Culturomics: what can you learn from five million books?

Irregular verbs
A slide from the TED talk by Erez Lieberman Aiden and Jean-Baptiste Michel at Google. Image courtesy TED

In January 2011, programmers at Google published a paper in the journal Science, following the digitization of about five million books - or 4% of all the books ever printed. The paper, called "Quantitative Analysis of Culture Using Millions of Digitized Books", shows some interesting phenomenon in the English language between 1800 and 2000.

In case you missed the original paper, two of the authors, Erez Lieberman Aiden and Jean-Baptiste Michel, have given a humorous TED talk, released last week, so you can watch them explain it themselves. It reveals a lot about ourselves.

One thing the authors looked at is the evolution of words, such as the frequency of the past participles of verbs. As shown in the image, it's clear that over the last 200 years, 'thrived' has become more popular than 'throve' as the past participle of 'to thrive'.

They also looked at the effect of censorship on the censored author's 'fame', measured by number of mentions. It's a technique that is so powerful, they can predict whether someone was censored based on the patterns of their mentions. And, perhaps more interestingly, they can also see the effect of propaganda by reversing the pattern.

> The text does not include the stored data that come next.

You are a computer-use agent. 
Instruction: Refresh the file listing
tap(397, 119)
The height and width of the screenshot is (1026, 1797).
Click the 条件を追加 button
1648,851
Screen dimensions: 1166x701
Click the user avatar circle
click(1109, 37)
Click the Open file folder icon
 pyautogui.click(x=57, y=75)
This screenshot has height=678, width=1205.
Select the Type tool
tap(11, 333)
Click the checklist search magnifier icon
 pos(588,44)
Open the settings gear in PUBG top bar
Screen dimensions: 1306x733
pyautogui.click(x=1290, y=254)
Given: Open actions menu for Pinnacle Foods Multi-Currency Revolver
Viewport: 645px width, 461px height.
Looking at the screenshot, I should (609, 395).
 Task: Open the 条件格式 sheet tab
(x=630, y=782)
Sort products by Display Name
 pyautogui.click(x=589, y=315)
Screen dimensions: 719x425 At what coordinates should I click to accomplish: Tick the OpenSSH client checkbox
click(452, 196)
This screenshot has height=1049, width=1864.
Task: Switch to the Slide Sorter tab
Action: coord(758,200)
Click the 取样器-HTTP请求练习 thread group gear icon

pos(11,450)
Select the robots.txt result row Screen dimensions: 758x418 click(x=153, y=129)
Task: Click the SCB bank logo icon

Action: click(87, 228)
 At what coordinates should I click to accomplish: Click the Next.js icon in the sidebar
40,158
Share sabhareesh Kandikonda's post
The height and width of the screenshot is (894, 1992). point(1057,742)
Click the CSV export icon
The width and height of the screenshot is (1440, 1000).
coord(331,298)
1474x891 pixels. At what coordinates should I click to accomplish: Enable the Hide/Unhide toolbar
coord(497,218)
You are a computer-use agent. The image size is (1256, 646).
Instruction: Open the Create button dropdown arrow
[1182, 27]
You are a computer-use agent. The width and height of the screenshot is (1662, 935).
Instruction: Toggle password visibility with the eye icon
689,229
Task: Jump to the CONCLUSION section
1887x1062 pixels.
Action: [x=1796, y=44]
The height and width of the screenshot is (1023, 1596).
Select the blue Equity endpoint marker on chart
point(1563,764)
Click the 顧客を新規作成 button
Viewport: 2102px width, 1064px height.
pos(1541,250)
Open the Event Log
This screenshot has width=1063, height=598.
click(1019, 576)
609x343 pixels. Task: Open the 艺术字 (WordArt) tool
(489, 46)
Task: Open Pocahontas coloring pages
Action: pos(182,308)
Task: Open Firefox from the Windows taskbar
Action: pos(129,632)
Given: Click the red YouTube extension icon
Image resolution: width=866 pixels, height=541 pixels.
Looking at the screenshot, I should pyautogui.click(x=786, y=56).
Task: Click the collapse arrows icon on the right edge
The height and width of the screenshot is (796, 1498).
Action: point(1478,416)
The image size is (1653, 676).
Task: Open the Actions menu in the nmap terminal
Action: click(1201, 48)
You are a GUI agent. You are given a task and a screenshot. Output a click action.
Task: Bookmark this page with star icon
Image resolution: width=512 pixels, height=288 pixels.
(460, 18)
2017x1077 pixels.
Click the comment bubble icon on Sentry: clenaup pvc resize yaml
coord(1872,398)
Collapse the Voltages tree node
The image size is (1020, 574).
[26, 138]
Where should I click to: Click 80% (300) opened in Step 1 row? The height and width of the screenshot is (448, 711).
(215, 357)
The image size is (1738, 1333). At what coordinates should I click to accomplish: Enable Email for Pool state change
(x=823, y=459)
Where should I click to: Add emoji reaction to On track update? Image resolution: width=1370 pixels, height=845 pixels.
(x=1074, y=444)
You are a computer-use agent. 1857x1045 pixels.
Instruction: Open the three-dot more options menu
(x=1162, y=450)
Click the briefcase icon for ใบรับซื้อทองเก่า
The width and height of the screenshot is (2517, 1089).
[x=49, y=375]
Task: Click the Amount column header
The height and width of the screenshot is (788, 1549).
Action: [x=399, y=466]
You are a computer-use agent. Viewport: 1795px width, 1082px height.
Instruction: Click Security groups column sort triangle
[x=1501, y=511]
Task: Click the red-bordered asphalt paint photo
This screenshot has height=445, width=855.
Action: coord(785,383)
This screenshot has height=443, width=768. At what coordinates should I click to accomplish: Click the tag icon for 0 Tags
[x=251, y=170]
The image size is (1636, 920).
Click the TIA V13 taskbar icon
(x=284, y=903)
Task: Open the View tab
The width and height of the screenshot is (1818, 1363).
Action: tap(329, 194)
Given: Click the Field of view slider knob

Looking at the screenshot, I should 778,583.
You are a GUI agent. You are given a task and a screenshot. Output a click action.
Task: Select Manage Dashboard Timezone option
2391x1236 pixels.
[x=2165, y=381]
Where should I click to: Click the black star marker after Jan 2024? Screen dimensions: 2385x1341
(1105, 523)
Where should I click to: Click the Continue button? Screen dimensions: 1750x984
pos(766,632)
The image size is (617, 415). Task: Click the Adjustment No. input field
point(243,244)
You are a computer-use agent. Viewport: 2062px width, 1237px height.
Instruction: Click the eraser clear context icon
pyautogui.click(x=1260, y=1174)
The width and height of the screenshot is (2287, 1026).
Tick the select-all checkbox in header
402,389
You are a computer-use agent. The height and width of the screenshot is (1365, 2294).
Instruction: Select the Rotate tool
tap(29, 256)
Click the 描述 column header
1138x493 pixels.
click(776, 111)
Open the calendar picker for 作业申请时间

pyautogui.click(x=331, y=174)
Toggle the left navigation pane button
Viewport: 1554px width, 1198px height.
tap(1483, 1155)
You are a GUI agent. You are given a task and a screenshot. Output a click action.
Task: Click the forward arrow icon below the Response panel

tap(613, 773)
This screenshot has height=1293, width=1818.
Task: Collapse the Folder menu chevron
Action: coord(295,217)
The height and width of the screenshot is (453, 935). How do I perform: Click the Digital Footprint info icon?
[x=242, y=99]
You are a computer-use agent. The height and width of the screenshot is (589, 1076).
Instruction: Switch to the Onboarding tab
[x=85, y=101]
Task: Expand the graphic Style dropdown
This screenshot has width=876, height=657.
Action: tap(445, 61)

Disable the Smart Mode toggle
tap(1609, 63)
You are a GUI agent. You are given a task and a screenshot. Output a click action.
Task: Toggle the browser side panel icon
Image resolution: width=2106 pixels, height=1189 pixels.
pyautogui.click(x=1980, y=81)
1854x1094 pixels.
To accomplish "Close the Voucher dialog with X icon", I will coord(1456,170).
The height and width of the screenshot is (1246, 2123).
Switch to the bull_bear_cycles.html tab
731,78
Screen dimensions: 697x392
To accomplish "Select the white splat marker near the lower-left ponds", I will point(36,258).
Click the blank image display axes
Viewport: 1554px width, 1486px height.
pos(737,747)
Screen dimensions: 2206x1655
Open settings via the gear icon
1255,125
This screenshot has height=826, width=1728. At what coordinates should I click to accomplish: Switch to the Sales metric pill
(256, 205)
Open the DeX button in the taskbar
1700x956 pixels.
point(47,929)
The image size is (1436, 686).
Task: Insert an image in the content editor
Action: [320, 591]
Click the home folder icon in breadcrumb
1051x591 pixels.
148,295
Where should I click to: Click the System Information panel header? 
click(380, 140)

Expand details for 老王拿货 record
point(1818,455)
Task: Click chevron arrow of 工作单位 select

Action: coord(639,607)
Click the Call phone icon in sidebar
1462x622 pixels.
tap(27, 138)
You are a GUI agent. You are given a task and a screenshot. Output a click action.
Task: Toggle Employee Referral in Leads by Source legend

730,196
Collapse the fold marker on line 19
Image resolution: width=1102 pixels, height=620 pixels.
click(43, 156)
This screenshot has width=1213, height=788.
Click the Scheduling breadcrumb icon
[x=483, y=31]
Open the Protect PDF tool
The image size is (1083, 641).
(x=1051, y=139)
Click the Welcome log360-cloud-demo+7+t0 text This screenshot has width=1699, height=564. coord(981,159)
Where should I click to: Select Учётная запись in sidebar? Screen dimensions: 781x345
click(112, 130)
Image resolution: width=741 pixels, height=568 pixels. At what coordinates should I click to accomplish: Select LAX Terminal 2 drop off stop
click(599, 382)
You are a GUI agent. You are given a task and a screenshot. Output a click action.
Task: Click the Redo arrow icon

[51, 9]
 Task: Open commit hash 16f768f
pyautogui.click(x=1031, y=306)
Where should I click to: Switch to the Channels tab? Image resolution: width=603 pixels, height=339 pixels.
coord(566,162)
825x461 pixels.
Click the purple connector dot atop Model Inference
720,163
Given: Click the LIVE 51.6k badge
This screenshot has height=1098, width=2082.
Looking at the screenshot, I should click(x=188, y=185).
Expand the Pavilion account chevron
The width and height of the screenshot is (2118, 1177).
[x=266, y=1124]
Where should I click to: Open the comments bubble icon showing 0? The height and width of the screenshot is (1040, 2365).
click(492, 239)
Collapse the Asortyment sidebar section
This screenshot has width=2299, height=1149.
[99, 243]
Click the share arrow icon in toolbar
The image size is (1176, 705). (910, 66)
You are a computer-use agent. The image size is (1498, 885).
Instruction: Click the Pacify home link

The frequency of usage for grid computing (blue) versus volunteer computing (red) between 1990 and 2000. Vertical segments represent 0.00000002% of all terms in books printed in each year. Image courtesy of Googe Ngram Viewer.

The analysis all relies of something called the n-gram, which is a string of words. For example, high performance computing would be a 3-gram.

Google recently made their N-gram Viewer publicly available so you can search it yourself for terms - for example, if you wanted to see the frequency of usage of the terms grid computing (blue) versus volunteer computing (red), you end up with the graph to the right.

The graph shows that there was some usage of the term 'grid computing' in the early 1990s, possibly when it was being used as a metaphor among experts. Not until 1996 did it become more popular.

The term 'volunteer computing' came into existence with force in 1995, which corresponds with the conception of volunteer computing projects - the first project, which searches for prime numbers, was released in January 1996.

Unfortunately, the Ngram viewer only features books printed before 2001. So, we will have to wait until the next iterations to discover exactly what happens to the upward trend seen at the end of the 1990s.